Hacker News new | ask | show | jobs
by ahelwer 1989 days ago
That photo is from him saying "fuck you" to NVIDIA back in 2012: https://arstechnica.com/information-technology/2012/06/linus...

FTA: "Bit flips can happen for many reasons, beginning with cosmic-ray impact or simple hardware failure. A large-scale study[0] of Google servers found that roughly 32 percent of all servers (and 8 percent of all DIMMs) in Google's fleet experience at least one memory error per year. But the vast majority of these are single-bit errors—and since Google is using server CPUs and ECC RAM, this means the machines in question keep right on trucking."

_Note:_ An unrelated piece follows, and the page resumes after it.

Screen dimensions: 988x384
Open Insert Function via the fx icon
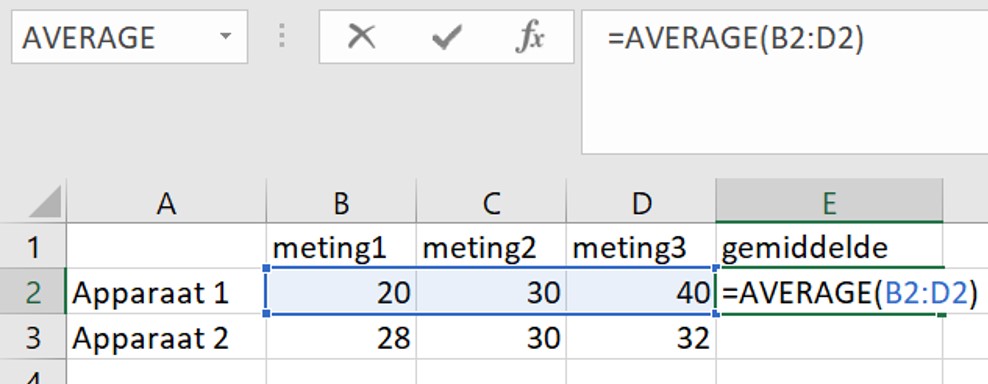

[0] http://www.cs.toronto.edu/~bianca/papers/sigmetrics09.pdf

2 comments

Something that doesn't get said enough is that Google had a habit at the time of buying RAM chips that had failed manufacturer QA, stuck them on DIMMs themselves, and revalidated those DIMMs. They were really leaning into the whole "embrace failures if they're going to happen anyway and you can get cheaper servers out of it". So those numbers need to be taken with a grain of salt.
Even still, a one-third of a memory error per year is a rate that I'm totally comfortable with.
Also FTA: "ECC RAM ... can generally stop Rowhammer attacks—in which rapidly flipping bits in one area of RAM cause bits in an adjacent area to change."